Stored items
'''
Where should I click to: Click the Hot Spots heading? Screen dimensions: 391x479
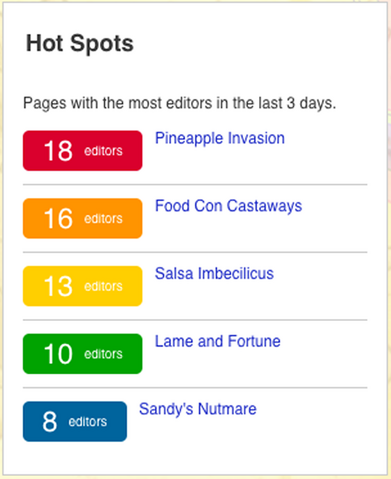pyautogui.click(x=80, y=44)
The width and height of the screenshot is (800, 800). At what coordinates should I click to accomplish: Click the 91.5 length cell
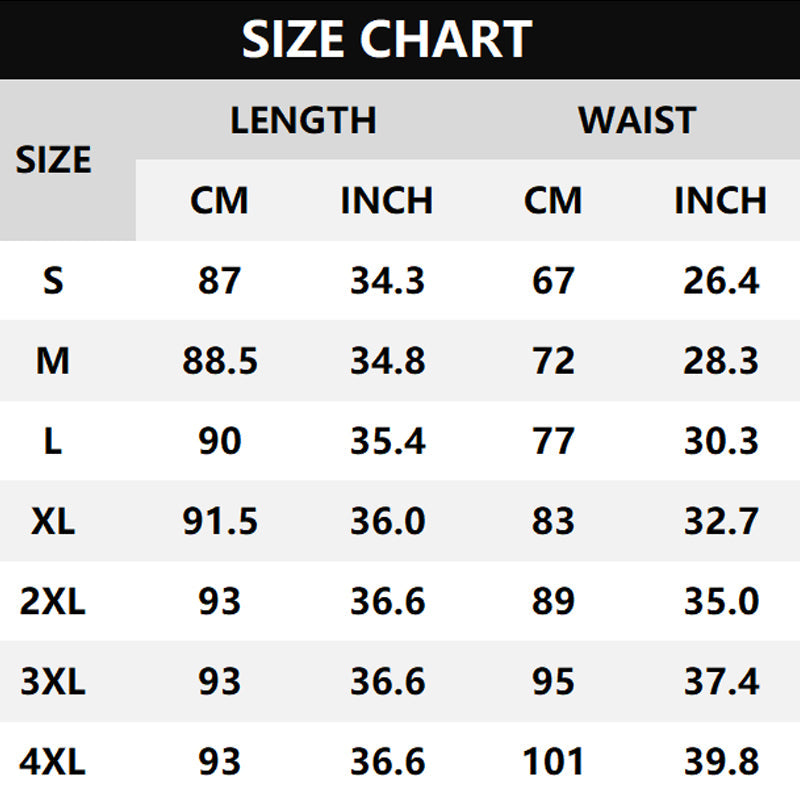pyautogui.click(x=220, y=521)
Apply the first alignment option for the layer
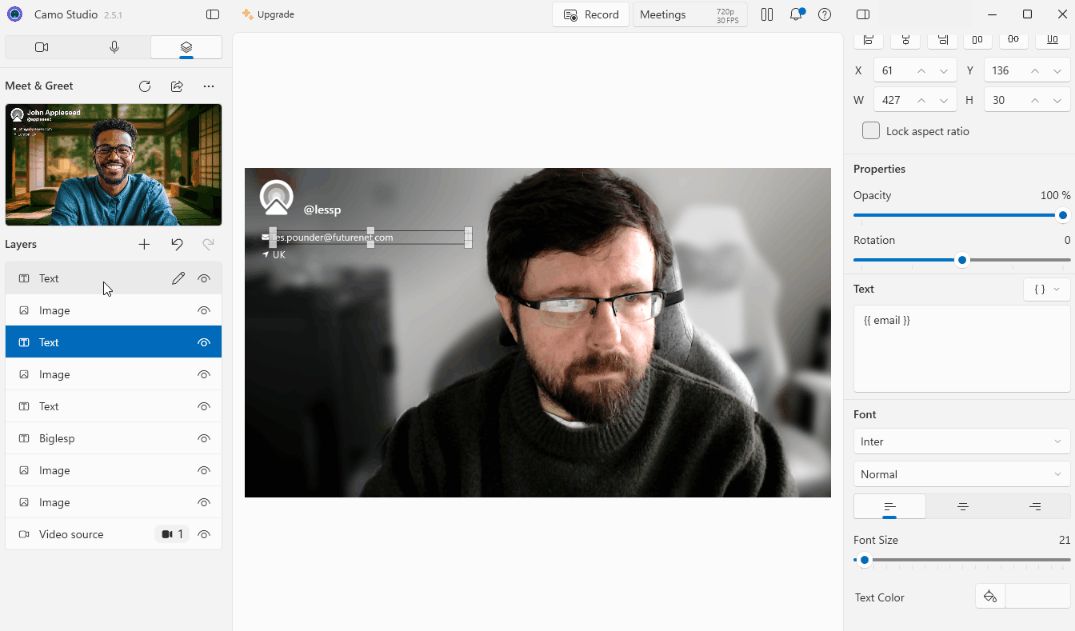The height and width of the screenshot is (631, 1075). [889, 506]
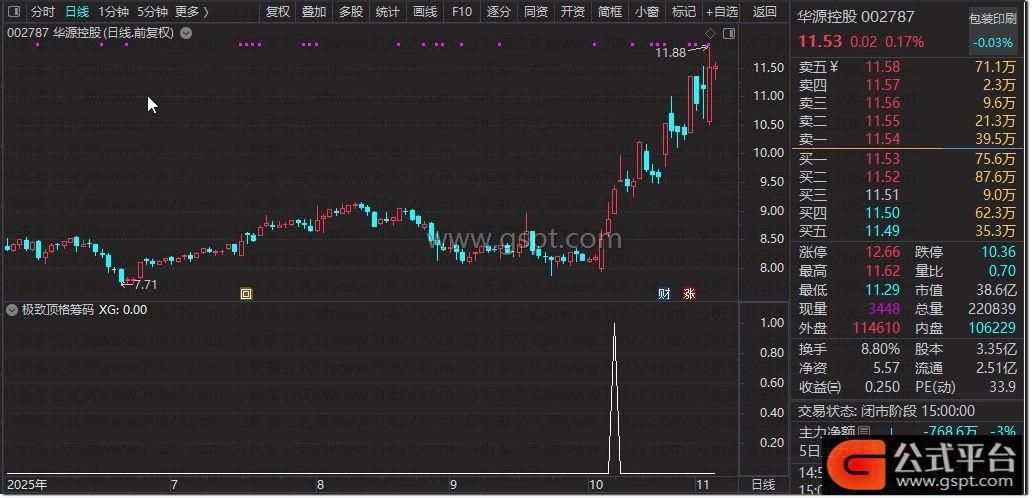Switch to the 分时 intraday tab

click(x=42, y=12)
'''
* INSTRUCTIONS FOR THE TASK:
Output only the lines running from the one containing "The width and" to the end of the records, inclusive and exact; skip the pictures.

* ANSWER SECTION:
The width and height of the screenshot is (800, 800). At what coordinates should I click to accomplish: Click the 91.5 length cell
pyautogui.click(x=220, y=521)
Apply the first alignment option for the layer
The height and width of the screenshot is (631, 1075). [889, 506]
Switch to the 分时 intraday tab

click(x=42, y=12)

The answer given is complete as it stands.